ENR : Un décret précise les modalités de contrôle et de sanction visant les installations de production d’électricité

Silvana ComugneroPar Jérémy TAUPIN et Stéphanie GANDET – GREEN LAW AVOCATS

Un décret du 14 décembre paru au Journal officiel du 16 décembre intéressera tous les producteurs d’électricité bénéficiant d’un contrat d’achat et ceux bénéficiant bientôt d’un contrat de complément de rémunération.

Le décret n°2016-1726, pris en application des articles L. 311-13-5, L. 311-14, L.314-7-1 et L. 314-25 du code de l’énergie, prévoit en effet les modalités de contrôle des installations de production d’électricité bénéficiant d’un contrat d’obligation d’achat ou de complément de rémunération, conclu en application d’un arrêté tarifaire ou à l’issue d’une procédure de mise en concurrence.

▸ **Données brutes**
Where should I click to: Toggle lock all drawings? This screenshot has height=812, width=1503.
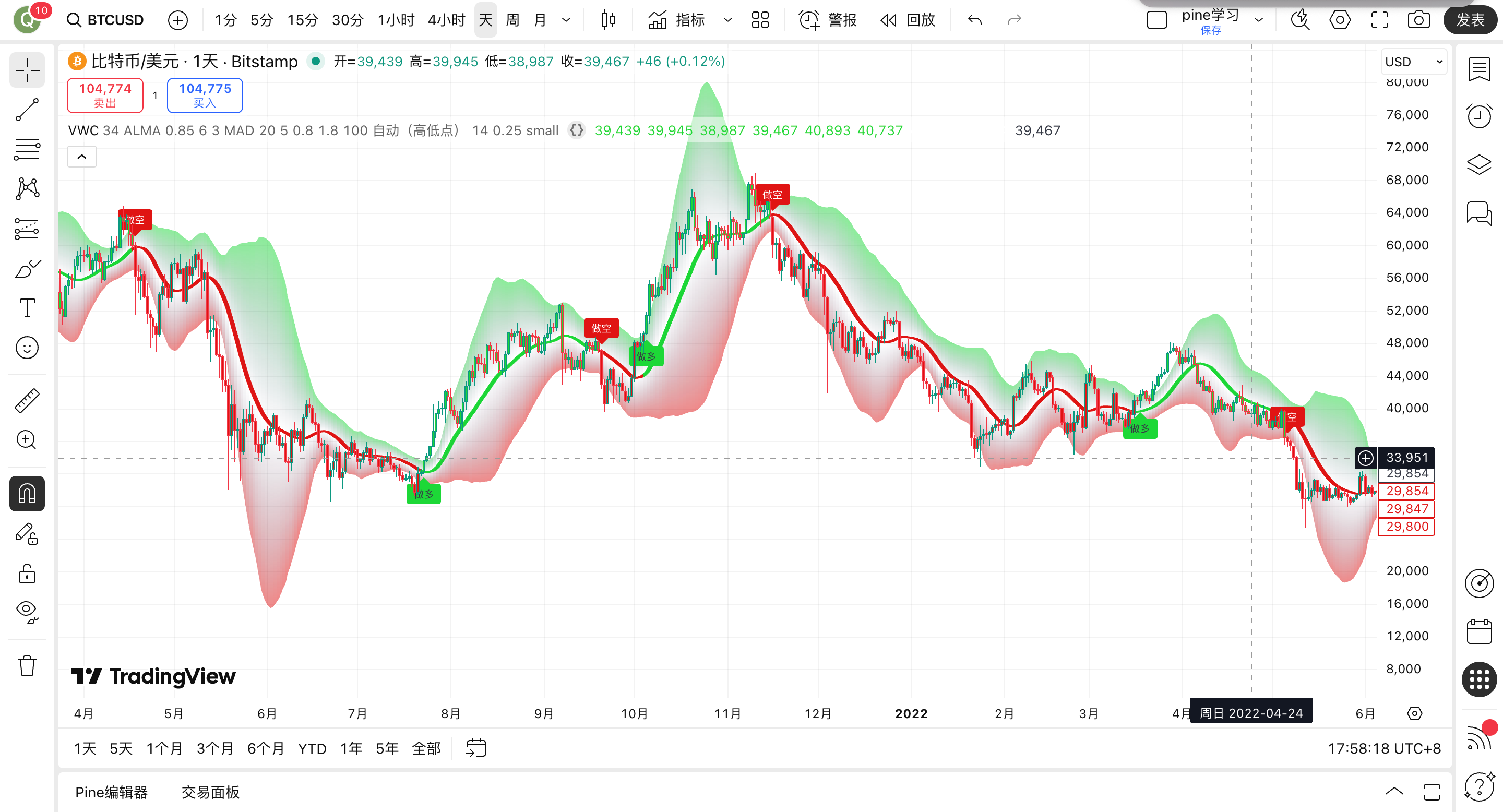coord(27,574)
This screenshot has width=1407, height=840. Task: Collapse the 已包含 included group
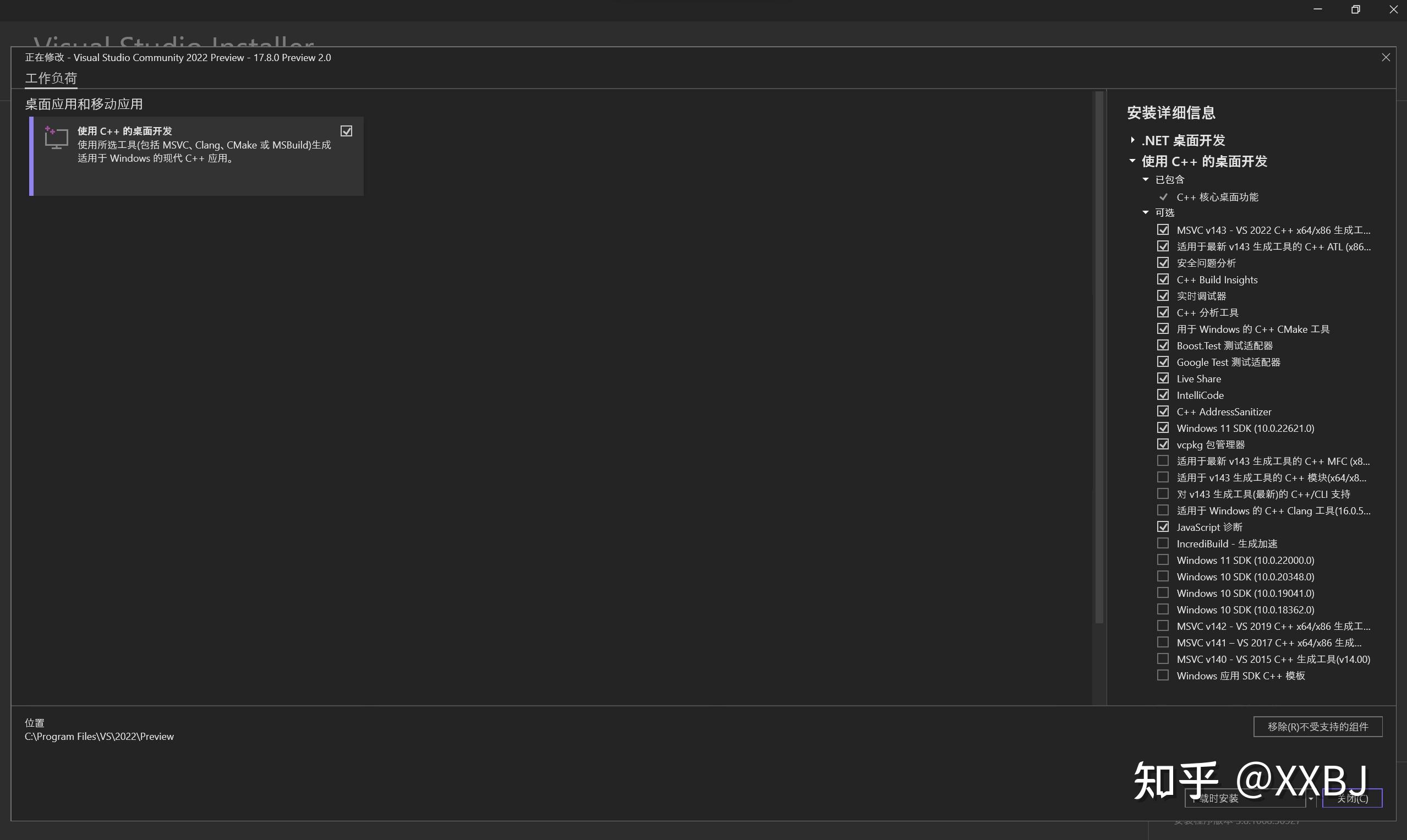click(1146, 179)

▸ **Défis**
- 1) Résumez le texte sur le décret en deux phrases.
- 2) Poursuivez le texte sur le décret à partir de sa dernière phrase.

▸ **Réponses aux exercices**
- 1) Un décret du 14 décembre, publié au Journal officiel du 16 décembre, concerne les producteurs d'électricité qui ont un contrat d'achat, ainsi que ceux qui auront bientôt un contrat de complément de rémunération. Ce décret n°2016-1726, pris en application de plusieurs articles du code de l'énergie, fixe les modalités de contrôle de ces installations, que leur contrat ait été conclu en application d'un arrêté tarifaire ou à l'issue d'une procédure de mise en concurrence.

- 2)
 

Ces contrôles peuvent prendre place :

  • lors de la mise en service des installations,
  • ou de manière périodique.

Le décret prévoit également les conséquences relatives à l’exécution du contrat en cas de non-conformité, et les éventuelles sanctions applicables.

Ce décret attendu par les professionnels du secteur (sa publication étant prévue depuis de longs mois) précise donc largement les modalités d’application de l’article L. 311-14 du code de l’énergie issu de la loi de transition énergétique pour la croissance verte.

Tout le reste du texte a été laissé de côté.